- EXCERPTED PASSAGE
*** Begin section ***

Went on a spontaneous date with my wife tonight.  We first set out to go to Red Lobster, but then changed our mind and went to the Texas Roadhouse in Johnston.  After dinner we went Pokémon hunting / Pokestop cruising thru our town.  I must say it was nice just getting out and having dinner and then getting some laughs in as we did the Pokething.  I would love to go out more often, but she often gets stuck at work late or is just too tired.  I understand totally.  But tonight was a great evening with the one I love.


Pokémon, the game on cell phones.  Yup we have played on and off since launch, but its been like a year since we touched the game.  Today I just fired it up on whim and caught a couple Pokémon.  When I was catching them tonight, Teresa decided she was going to start again.  So we decided together to cruise the Pokestops here in Adel.  She even got 1 new Pokémon out of the night.  My Vileplume ran away.  It happens.  Anyhow, again I point out that this was a lot of fun with the one that I love.


Texas Roadhouse is one of our go-to restaurants.  The service always rocks, the food is always great, and the whole atmosphere is fun.  Unfortunately, other places have Texas Roadhouses that aren’t up to that standard, so I can’t recommend the chain to everyone.  But if you are ever in the Johnston, Iowa area, and you want a excellent steak dinner, go to the Texas Roadhouse.  It’s right off the 80/35, easy to get to.


My physical therapist has decided that physical therapy isn’t working for me.  I tried to do the simple stretches yesterday and the day before and they caused pain in my back.  The stretches are NOT supposed to cause pain.   Therefore I was told that I shouldn’t be in physical therapy.  My ex-Physical therapist is going to send a letter to my pain doc to that effect.   So, on Monday or so I will call my pain doc’s office and try to get in sooner as opposed to later which is what my current scheduled appointment is.  Heh, I need more Flexeril anyway.


Been reworking some of the stuff I had set for the D&D campaigns that are resuming next week.  I really made adventure that the high level group is doing way too hard I think.  And the low level group has had it way too easy.  Now if I can middle ground both groups I’ll be doing good.  Taking difficulty away is so much easier than adding difficulty.  I have 6 days to get the high level stuff worked out and 8 days to get the low level stuff worked out.  No worries there, I don’t have jack other things to do, so prepping for D&D can actually be a priority.  lol.

*** End section ***

- PROBLEM 1
Condense the paragraph of the blog post that begins "Texas Roadhouse is one of our go-to restaurants" into two sentences, keeping its main facts.
- PROBLEM 2
According to the blog post, how many days does the writer have to get the high level D&D material worked out?
- PROBLEM 3
Print the part of the blog post from "Been reworking some" up to and including "a priority.  lol.", without changing a word.
These records have no connection to the blog post.

- GIVEN DATA
*** Begin section ***

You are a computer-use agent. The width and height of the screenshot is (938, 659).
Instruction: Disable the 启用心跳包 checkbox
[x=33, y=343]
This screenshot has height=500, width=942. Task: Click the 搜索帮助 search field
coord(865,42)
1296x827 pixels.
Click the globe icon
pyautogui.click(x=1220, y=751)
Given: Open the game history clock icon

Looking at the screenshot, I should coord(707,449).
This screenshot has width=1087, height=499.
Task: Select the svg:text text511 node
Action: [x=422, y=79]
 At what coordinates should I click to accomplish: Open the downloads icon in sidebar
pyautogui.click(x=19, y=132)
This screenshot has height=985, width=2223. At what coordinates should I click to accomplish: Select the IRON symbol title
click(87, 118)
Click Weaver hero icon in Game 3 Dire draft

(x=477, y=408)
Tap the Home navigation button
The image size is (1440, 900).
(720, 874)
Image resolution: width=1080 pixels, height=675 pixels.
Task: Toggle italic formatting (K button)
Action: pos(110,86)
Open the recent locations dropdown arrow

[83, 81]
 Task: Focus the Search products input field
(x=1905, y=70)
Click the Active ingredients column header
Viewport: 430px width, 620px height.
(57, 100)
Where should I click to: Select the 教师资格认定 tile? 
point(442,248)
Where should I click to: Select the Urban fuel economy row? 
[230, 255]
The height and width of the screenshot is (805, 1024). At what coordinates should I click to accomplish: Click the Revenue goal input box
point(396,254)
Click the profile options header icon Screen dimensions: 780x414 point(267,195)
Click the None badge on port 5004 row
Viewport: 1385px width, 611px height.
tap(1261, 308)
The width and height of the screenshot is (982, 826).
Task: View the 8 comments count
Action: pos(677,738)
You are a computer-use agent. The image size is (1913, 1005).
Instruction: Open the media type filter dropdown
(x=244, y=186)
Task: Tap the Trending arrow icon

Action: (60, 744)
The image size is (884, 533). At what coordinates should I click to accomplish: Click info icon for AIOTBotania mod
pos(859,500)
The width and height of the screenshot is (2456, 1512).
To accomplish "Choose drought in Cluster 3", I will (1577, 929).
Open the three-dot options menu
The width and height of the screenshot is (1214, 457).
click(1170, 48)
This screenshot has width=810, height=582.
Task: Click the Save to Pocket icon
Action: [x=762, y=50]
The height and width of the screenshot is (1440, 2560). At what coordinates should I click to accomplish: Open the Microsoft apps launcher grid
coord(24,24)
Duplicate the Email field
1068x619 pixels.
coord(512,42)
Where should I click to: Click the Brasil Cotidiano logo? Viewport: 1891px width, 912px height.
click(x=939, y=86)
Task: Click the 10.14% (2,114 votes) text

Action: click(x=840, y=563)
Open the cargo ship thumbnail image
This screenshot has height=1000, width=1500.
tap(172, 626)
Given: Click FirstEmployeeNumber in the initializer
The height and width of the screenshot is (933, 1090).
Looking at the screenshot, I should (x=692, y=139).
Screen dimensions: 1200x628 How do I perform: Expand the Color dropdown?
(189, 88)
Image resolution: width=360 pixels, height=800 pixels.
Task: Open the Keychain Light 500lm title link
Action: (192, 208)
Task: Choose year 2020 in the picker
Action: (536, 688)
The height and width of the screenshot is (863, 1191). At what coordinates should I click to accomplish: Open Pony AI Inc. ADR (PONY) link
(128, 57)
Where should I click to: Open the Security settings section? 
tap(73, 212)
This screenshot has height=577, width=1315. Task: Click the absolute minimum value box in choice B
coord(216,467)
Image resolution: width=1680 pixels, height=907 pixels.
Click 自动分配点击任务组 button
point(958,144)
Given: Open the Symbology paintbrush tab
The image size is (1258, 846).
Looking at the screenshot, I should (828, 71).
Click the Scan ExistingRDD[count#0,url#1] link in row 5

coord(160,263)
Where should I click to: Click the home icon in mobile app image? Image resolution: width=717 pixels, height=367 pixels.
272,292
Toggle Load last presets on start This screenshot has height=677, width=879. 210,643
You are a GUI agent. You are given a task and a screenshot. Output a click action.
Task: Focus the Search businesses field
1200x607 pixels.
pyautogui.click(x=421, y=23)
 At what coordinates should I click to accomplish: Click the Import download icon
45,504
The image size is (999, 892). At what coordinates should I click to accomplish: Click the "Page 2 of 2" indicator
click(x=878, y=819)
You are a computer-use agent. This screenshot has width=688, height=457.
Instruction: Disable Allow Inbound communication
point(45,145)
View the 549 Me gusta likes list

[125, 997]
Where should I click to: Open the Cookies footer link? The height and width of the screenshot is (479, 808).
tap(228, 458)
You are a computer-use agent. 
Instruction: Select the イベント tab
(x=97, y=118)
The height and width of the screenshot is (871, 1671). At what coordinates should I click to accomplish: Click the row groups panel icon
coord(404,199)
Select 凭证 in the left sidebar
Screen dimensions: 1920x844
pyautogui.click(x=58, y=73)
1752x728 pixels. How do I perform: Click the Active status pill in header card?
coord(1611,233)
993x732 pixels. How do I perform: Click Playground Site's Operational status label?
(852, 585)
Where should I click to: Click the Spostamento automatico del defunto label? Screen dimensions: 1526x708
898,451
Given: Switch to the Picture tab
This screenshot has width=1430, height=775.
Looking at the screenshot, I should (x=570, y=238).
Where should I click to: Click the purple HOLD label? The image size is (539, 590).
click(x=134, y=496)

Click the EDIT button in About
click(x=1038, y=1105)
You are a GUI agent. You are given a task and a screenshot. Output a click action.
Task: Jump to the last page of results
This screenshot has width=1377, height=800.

*** End section ***

- RESULT 1
Texas Roadhouse is a go-to restaurant for the writer because of its consistently great service, food, and fun atmosphere. Other locations don't meet that standard, so the writer doesn't recommend the whole chain but does recommend the one in Johnston, Iowa, for an excellent steak dinner, since it sits right off the 80/35 and is easy to reach.

- RESULT 2
Six days.

- RESULT 3
Been reworking some of the stuff I had set for the D&D campaigns that are resuming next week.  I really made adventure that the high level group is doing way too hard I think.  And the low level group has had it way too easy.  Now if I can middle ground both groups I’ll be doing good.  Taking difficulty away is so much easier than adding difficulty.  I have 6 days to get the high level stuff worked out and 8 days to get the low level stuff worked out.  No worries there, I don’t have jack other things to do, so prepping for D&D can actually be a priority.  lol.